The results of the analysis of the MiniTF questionnaire indicate no associations between adherence and condition at registration; an increased likelihood of adherence occurs both among users with worries about their health and among users with a more positive attitude at the moment of registration. Stratification of users on MiniTF scores does not show differences between users who return after an interruption and those that do not, except that there are substantially more of the former than the latter. Hence, we found no indication that user adherence can be predicted before the start of interaction with the app.

A threat to validity of our results is that the thresholds associated with adherence are ad hoc. Moreover, the number of users who interact only for one day with the mHealth app is very large and influences the model quality. Further, an independently identified software bug (different scales of Android and iOS) in the recording of EMA items q4 (mood) and q5 (arousal) may have suppressed the contribution of these two items to the prediction of adherence. The rapid deterioration of interaction duration and the heterogeneous patterns of interaction continuity indicate that the very first days of interaction with the app are decisive for user adherence. In the investigated version of TYT, the recording of EMA is a user activity that does not trigger any feedback.

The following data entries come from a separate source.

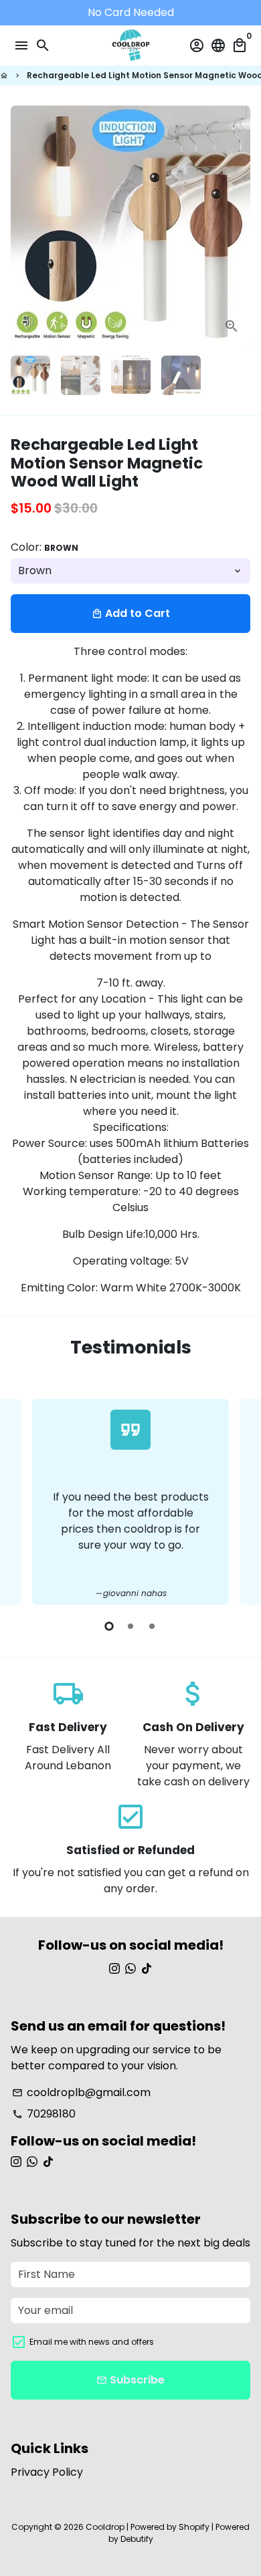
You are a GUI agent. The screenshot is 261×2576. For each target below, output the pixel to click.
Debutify (136, 2539)
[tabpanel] (130, 1502)
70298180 (44, 2113)
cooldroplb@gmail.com (81, 2092)
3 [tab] (152, 1626)
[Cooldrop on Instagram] (114, 1968)
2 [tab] (130, 1626)
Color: (44, 547)
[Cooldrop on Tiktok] (146, 1968)
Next (237, 225)
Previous (23, 1500)
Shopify (194, 2527)
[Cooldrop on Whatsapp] (130, 1968)
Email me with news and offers (91, 2341)
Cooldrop (105, 2527)
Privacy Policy (47, 2472)
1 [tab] (109, 1626)
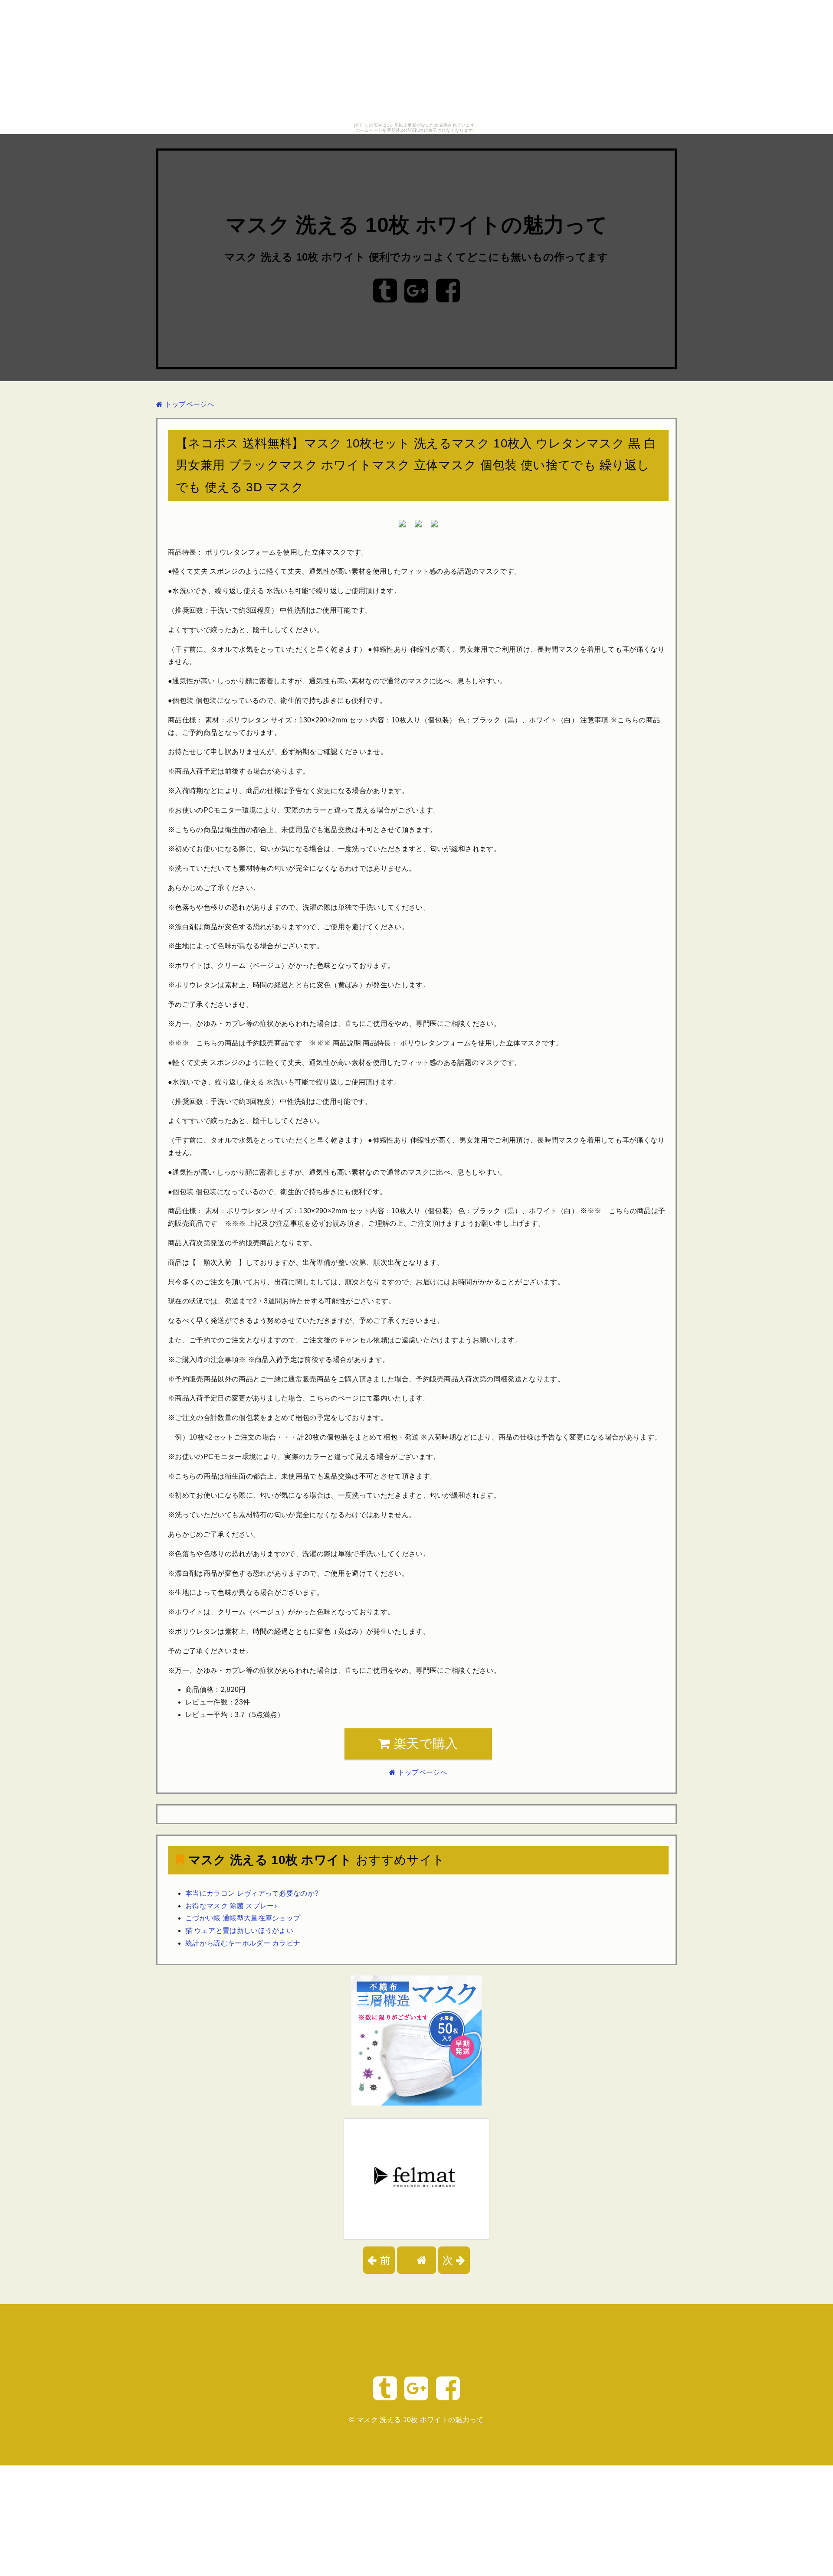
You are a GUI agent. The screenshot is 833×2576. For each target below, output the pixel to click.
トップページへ (188, 404)
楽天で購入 (424, 1743)
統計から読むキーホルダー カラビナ (242, 1943)
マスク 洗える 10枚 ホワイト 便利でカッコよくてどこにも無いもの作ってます (416, 257)
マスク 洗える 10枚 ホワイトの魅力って (416, 225)
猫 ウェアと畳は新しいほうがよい (239, 1930)
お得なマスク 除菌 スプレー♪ (231, 1906)
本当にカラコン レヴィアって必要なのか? (251, 1893)
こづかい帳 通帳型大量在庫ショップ (242, 1918)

Different forms of feedback, e.g., praise in response to achievements or pointers to information sources, may have led to higher adherence.

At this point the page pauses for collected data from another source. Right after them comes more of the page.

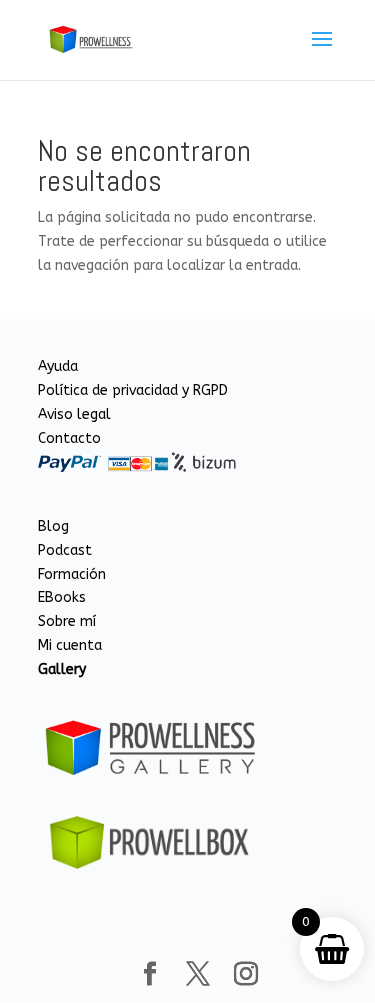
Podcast (65, 550)
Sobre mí (67, 621)
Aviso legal (74, 414)
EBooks (62, 597)
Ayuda (58, 366)
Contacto (69, 438)
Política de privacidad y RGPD (133, 390)
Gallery (62, 669)
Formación (72, 574)
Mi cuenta (70, 645)
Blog (53, 526)
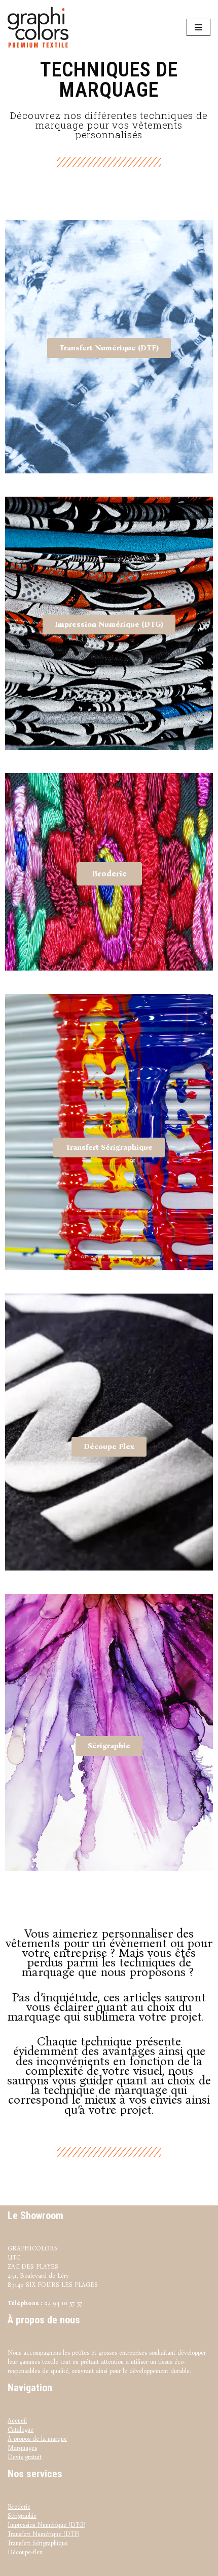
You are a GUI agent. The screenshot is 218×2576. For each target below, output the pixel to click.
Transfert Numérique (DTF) (43, 2534)
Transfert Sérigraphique (38, 2543)
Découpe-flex (25, 2552)
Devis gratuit (25, 2457)
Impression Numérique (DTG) (46, 2524)
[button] (109, 348)
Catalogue (20, 2429)
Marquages (22, 2447)
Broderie (19, 2506)
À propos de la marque (37, 2438)
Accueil (17, 2420)
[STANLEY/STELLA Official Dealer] (41, 27)
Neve (75, 2567)
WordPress (136, 2567)
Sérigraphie (22, 2515)
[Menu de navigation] (198, 27)
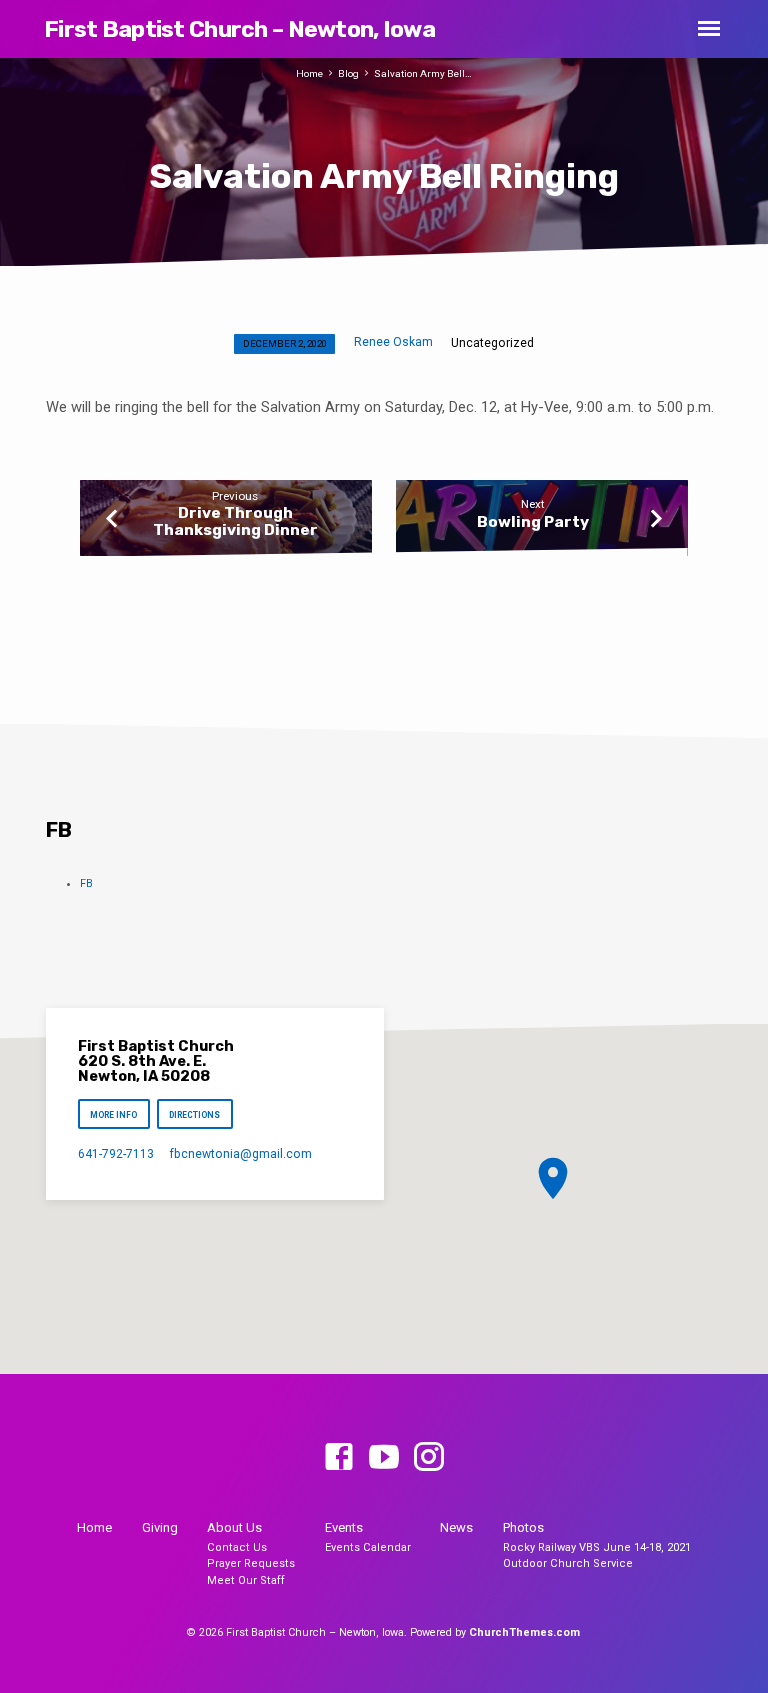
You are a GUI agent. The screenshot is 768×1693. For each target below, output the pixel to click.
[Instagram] (429, 1458)
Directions (195, 1115)
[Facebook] (339, 1458)
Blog (348, 73)
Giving (160, 1527)
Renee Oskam (393, 342)
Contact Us (237, 1547)
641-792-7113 (116, 1154)
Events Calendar (368, 1547)
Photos (523, 1527)
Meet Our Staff (246, 1580)
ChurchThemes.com (524, 1632)
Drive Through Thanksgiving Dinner (235, 521)
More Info (113, 1115)
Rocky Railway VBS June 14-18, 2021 (597, 1547)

Although we found no indication that adherence can be predicted before interaction with the app starts, we found that the mood of the users in the first few days can predict further interaction and that adherence deteriorates quickly. Hence, designers of smartphone-based EMA should consider ways of sustaining and stimulating the participant-app-interaction from the very beginning. Services (e.g., personalized feedback), entertainment (e.g., gamification) or social features are ways of stimulating interactions64,65,66. For example, within the Join Action CHRODIS-PLUS, the effects of tips for participants of a study were investigated using a follow-up version of TYT in the limited setting of a pilot study.

Being momentary assessments, EMA can deliver more detailed information on a study participant’s condition and at much shorter intervals than is possible during the interim visits performed regularly in a clinical study. Our results show that this benefit comes at a cost though, since clinical study designers must also put measures in place to sustain adherence during the whole time of the study. This demands a tighter integration of the clinical study design with the design of the participant-app-interaction. For example, in the recently started Horizon 2020 project UNITI on the “Unification of treatments and Interventions for Tinnitus patients”, EMA-based monitoring of participants’ condition is planned to be conducted as part of a multi-armed randomized clinical trial, whereupon adherence towards the app will be promoted through educational services.